**WHAT YOU HAVE TO DO:** Arrange the lines of the rows below as a numbered list, skipping any blank lines. Leave the pictures out of your answer.

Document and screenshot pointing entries
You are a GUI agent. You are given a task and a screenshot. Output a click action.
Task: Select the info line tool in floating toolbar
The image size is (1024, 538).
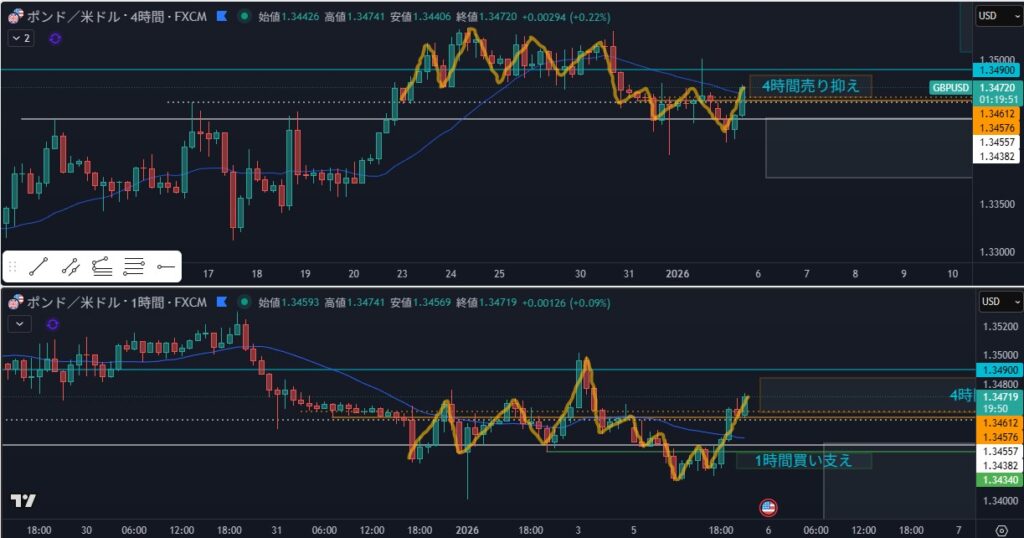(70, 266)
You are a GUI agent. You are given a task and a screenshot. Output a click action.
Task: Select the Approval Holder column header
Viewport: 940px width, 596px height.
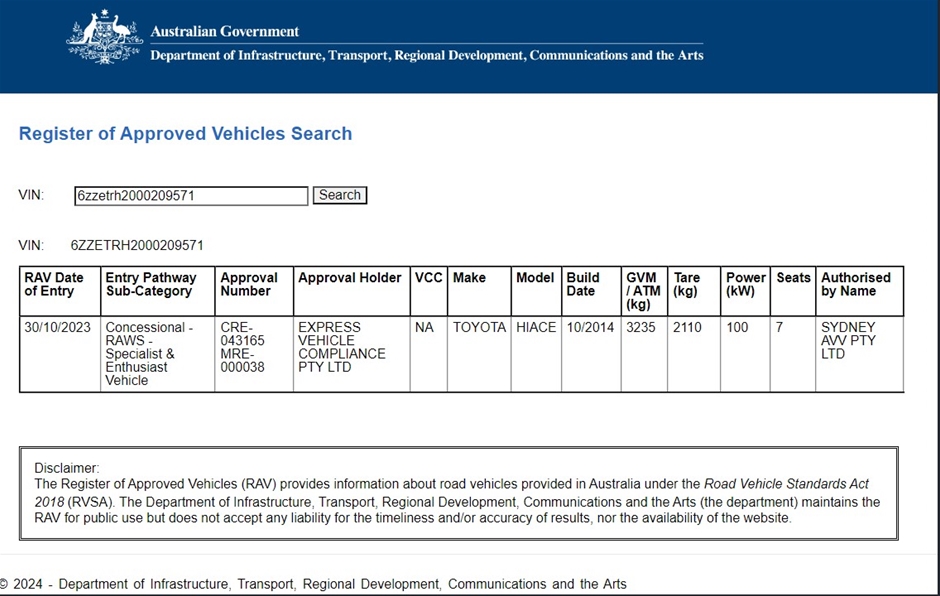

**ANSWER FOR THIS EXERCISE:**
1. You are a GUI agent. You are given a task and a screenshot. Output a click action.
2. Task: Select the info line tool in floating toolbar
3. The image size is (1024, 538).
4. (70, 266)
5. You are a GUI agent. You are given a task and a screenshot. Output a click action.
6. Task: Select the Approval Holder column header
7. Viewport: 940px width, 596px height.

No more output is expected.